Lighter paired the Robinhood launch with a change to its tokenomics model, which is highly favorable to holders. Fees incurred by traders using Lighter's platform now will be used to repurchase its token, and the repurchased tokens will then be burned to reduce the circulating supply, much like a stock buyback. This means whatever new traffic it gets from Robinhood will accrue directly to holders.

CRYPTO: LIT
Key Data Points
Hyperliquid is powering forward despite being beset on all sides by competitors
Hyperliquid competes directly with Lighter, and it features similar holder-friendly tokenomics. Indeed, 99% of trading fees on Hyperliquid go straight into open-market buybacks and token burns. In Q2 alone, the network brought in about $202 million in revenue from fees, and cumulative buybacks have retired roughly 4.7% of its maximum possible supply.
Hyperliquid is a lot larger than Lighter, and it controls 61.5% of the decentralized perpetuals market. So it's positioned to capture new market growth even without an agreement with a player like Robinhood. It also doesn't offer its perpetuals markets to users in the U.S. presently.
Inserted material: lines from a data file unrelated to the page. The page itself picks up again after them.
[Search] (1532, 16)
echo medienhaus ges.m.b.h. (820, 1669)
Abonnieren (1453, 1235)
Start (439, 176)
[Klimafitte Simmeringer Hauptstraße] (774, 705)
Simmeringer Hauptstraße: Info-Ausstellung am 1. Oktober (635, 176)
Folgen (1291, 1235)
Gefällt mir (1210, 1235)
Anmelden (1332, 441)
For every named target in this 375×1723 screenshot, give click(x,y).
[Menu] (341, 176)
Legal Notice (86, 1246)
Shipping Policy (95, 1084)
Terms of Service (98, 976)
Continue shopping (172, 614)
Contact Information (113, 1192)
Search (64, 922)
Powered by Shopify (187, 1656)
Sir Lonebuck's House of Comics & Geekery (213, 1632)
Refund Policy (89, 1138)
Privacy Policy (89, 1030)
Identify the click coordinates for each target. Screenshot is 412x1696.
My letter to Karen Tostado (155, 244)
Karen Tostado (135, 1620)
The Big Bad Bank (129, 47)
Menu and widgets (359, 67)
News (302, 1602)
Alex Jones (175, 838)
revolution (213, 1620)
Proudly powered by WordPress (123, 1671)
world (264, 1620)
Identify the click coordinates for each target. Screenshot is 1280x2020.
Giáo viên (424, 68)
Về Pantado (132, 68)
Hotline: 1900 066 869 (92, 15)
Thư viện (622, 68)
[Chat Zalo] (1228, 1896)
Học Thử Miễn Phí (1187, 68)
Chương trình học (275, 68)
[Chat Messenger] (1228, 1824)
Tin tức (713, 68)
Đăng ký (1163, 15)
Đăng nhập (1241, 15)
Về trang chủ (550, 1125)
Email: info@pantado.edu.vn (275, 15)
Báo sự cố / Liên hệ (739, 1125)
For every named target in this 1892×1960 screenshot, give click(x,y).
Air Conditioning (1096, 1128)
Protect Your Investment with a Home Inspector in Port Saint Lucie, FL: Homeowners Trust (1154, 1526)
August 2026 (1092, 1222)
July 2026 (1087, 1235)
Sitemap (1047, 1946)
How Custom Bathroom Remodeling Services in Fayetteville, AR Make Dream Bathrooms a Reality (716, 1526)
Another big factor in Hyperliquid's favor is that in May, it signed a critical stablecoin deal with Coinbase Global and Circle Internet Group that essentially gives it some free revenue. USDC, Circle's stablecoin, is widely held on Hyperliquid's platform. Now, thanks to a new agreement, 90% of the interest payments generated from the U.S. Treasuries that underpin the value of the stablecoins held on the platform are routed to its buybacks.

CRYPTO: HYPE
Key Data Points
With almost $6 billion in USDC balances on the chain, that adds an estimated $137 million to $160 million in fresh buyback fuel each year. That's more revenue than Lighter has ever cumulatively generated in its entire existence (about $53 million).
So Hyperliquid is probably the better buy than Lighter, even though Lighter isn't its only competitor, nor will it be the last competitor to sign a major deal. Hyperliquid's strong positioning in the decentralized perpetuals market, its deals with Coinbase and Circle, and its strong tokenomics will likely ensure it continues to grow while retaining market share, albeit perhaps at a slower pace.
To be sure, neither coin is remotely safe. Big players like Robinhood picking sides can reshape the field for both, and neither has been around for very long. There's also no reason why they can't coexist in the same diversified portfolio for those with plenty of risk tolerance.